WORK INSTRUCTIONS:
Copy out all of the material below, replacing "Task" with "Instruction" wherever it appears and leaving everything else unchanged. Omit the pictures from your copy.

RAW DATA:
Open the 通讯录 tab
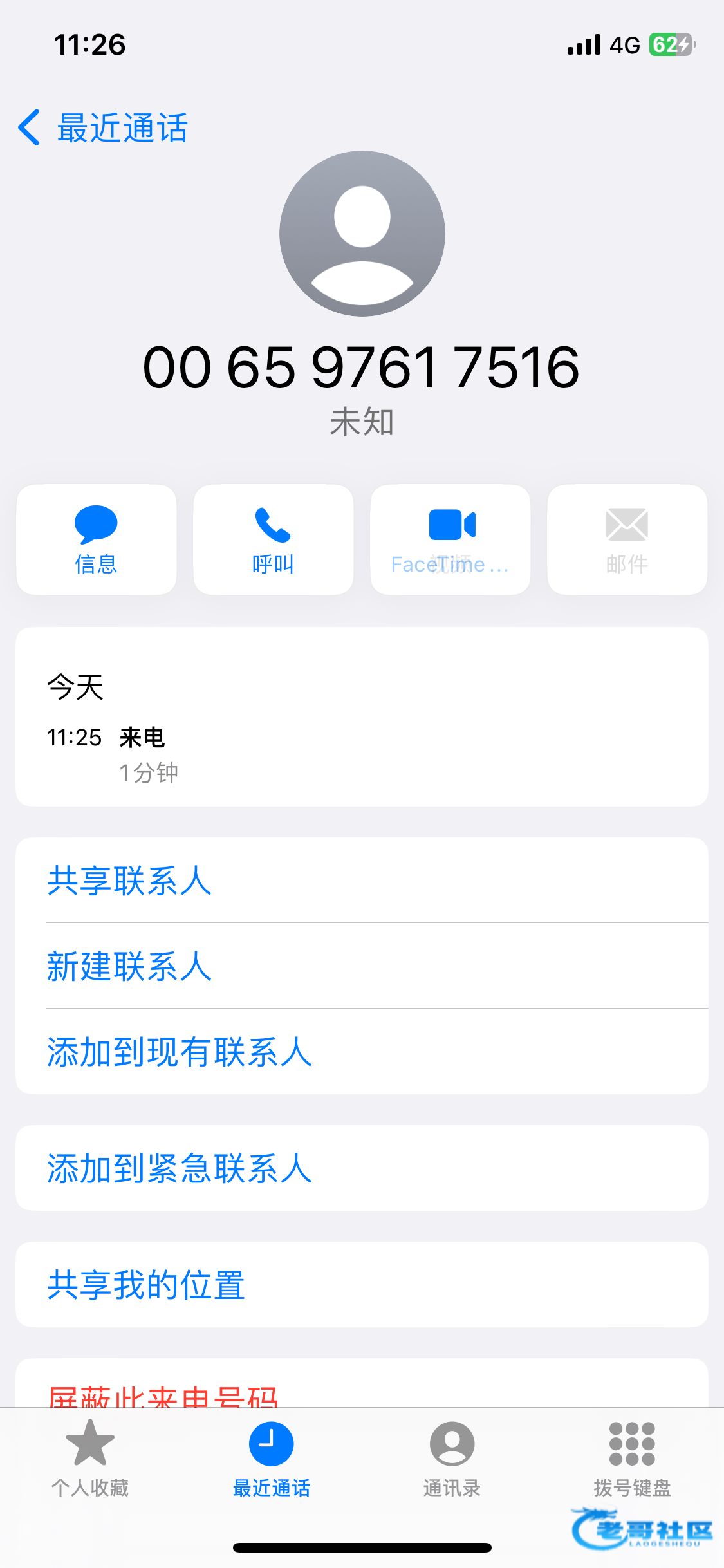Screen dimensions: 724x1568 pyautogui.click(x=452, y=1459)
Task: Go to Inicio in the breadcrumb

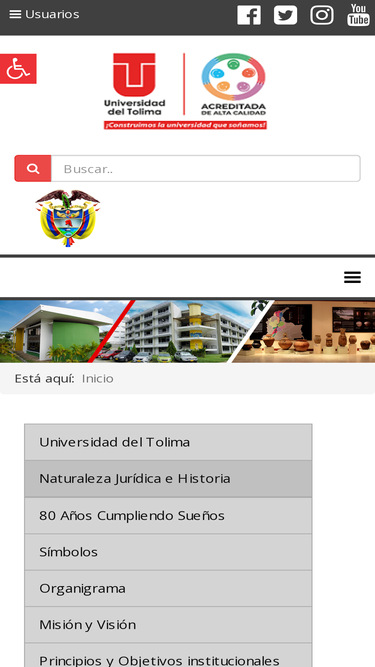Action: 98,379
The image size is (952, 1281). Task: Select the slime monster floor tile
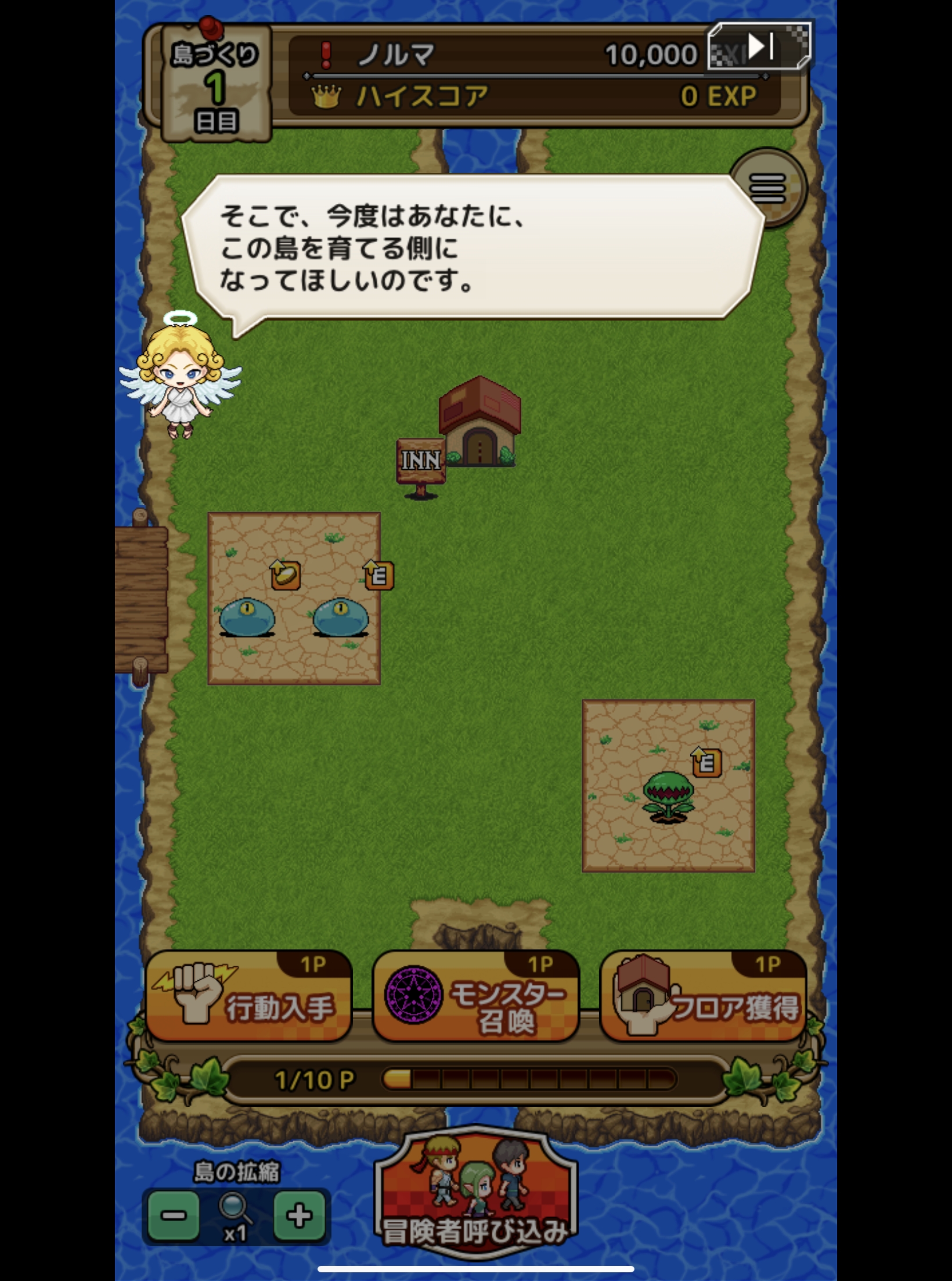[294, 598]
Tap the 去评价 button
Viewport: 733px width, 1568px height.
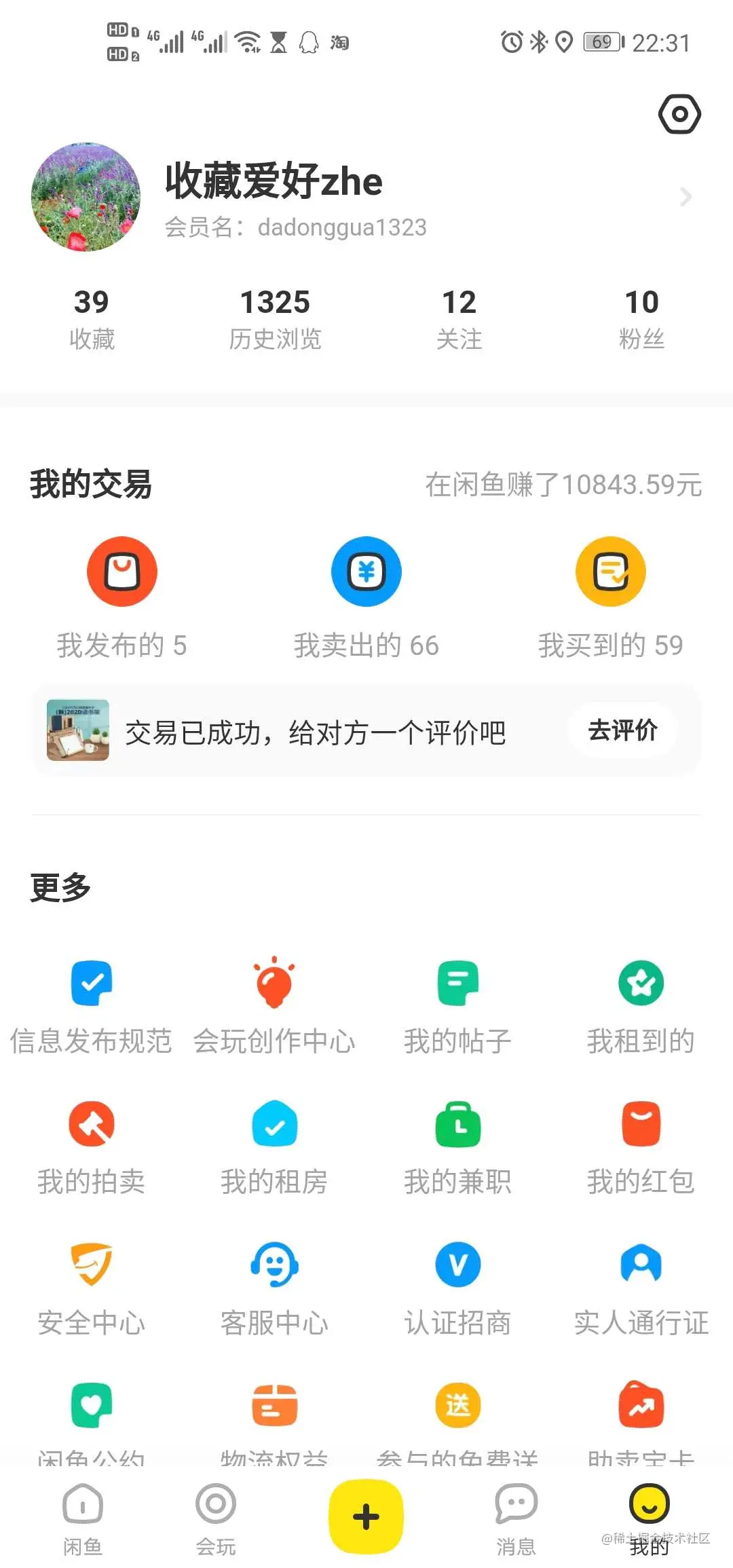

WRITTEN RESPONSE:
Open the 通讯录 tab
Screen dimensions: 724x1568 pyautogui.click(x=452, y=1459)
Instruction: Go to Inicio in the breadcrumb

Action: 98,379
The image size is (952, 1281). Instruction: Select the slime monster floor tile
[294, 598]
Tap the 去评价 button
Viewport: 733px width, 1568px height.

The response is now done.